I shake my head. "Sorry. I would remember hearing anything about a big, gray, ninja rat, and that hasn't shown up on the radars lately."
"Whoa," Michelangelo gasps, "you have radars?"
"Mikey," Donatello mentions, "we've got radars, too."
"Yeah," Michelangelo answers, "but he's Spider-Man. He gets like, press coverage 'n stuff. That automatically makes him cooler." Looking at me with something akin to fan worship in his eyes, he asks, "Do you get paid for all your cool gadgets, or is your secret identity like some uber-rich tycoon, like the Winged Terror?"
"Heh," I mutter, not having the heart to tell him that the radar bit was just a figure of speech. "I've got a rich friend. Sounds like a cop-out, I know, but before this I was just subject to whatever I could scrape together from the junkyard. What a mess that was."
The three turtles look at me with a wry expression. I suddenly wonder where they get their equipment from, and realize that I already managed to stick my foot in my mouth. I must be the only guy who knows his face's shoe size. "You know," Raphael says dryly, "you sure ain't winnin' any brownie points with us, Spidey."
"So I've noticed," I reply. "At any rate, you look like a group of good guys, so I'm guessing this Splinter is one of the good guys too. I'll keep my ear to the ground and see if I can't find anything out. Is there anything else I should know about this?"
The three of them glance at one another before Donatello mentions, "Actually, yeah. There's a human in danger, too. One of our friends, April O'Neil. Her boyfriend Casey and our brother Leonardo are doing a topside sweep for both of them. Casey called the cops, but we're not pinning too many hopes on them."
"Besides," Raphael brings up, "if the cops do find 'em, we don't wanna have to explain a big, sentient rat being tied into all this. Anyone who'd take Splinter might just know more about us than we'd want the public to know."
"Right," Michelangelo throws in. "Stick to the shadows, and all that junk." When his brothers give him a reprimanding look, he decides to go momentarily serious. "Last we saw 'em, they were in our lair, watching something on TV. We went topside for a game of ninja tag and when we came back about an hour later, the place was trashed and they were nowhere to be found."
"None of my surveillance equipment seems to have picked up anything," Donatello adds, "and we couldn't find any clues. While Mikey and I straightened up the place, Leo and Raph went searching the sewers for them. None of us turned anything up. It's like they just… vanished."
I listened to all this intently, trying to get the story sorted out in my head. "Hm," I mutter. "Let me get back to my friend," I tell them at last, referring to Tony Stark, the man who also goes under the name Iron Man. "He's got plenty of good resources. I know someone who also keeps a journal with profiles on all of the baddies I've fought. If I come across anything that could be remotely linked to this problem, I'll let you know. If you didn't even find any blood or anything, they're both probably still alive and well. Someone wanting both a human girl and a humanoid rat can only be bad news."

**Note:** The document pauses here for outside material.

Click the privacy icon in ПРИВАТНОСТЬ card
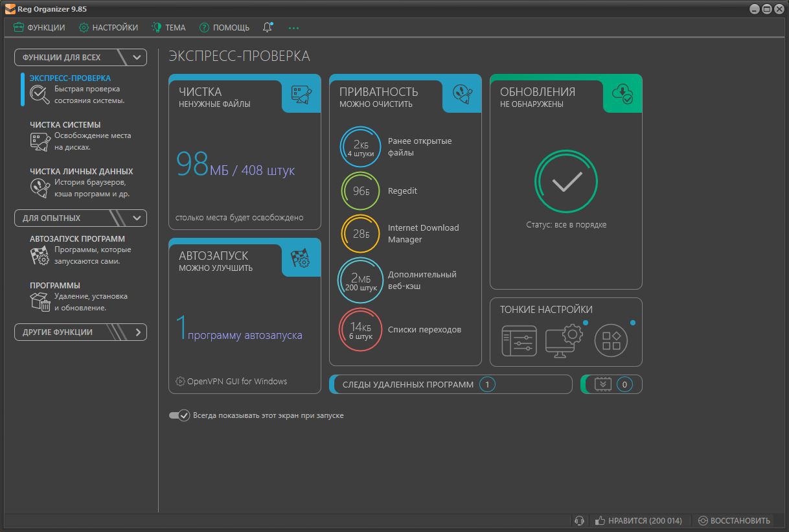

"Exactly," Dontello tells me. "It leads me to believe that one of our old enemies who's known for genetic experimentation is behind this, but I really don't want to travel down that road. If you come up with anything, meet us tomorrow night in the alleyway just above these tunnels. Say, eight o'clock?"
Nodding again, I tell him, "It's a date." Turning to leave, I give Raphael one last look. He's still staring sulkily at the ground. "Remember, Romeo," I joke as I pat his shoulder, "I like flowers and chocolate." With another growl, he lunged at me. I managed to duck and dash for the exit.
I could just hear Michelangelo comment, "I like him. He's funny."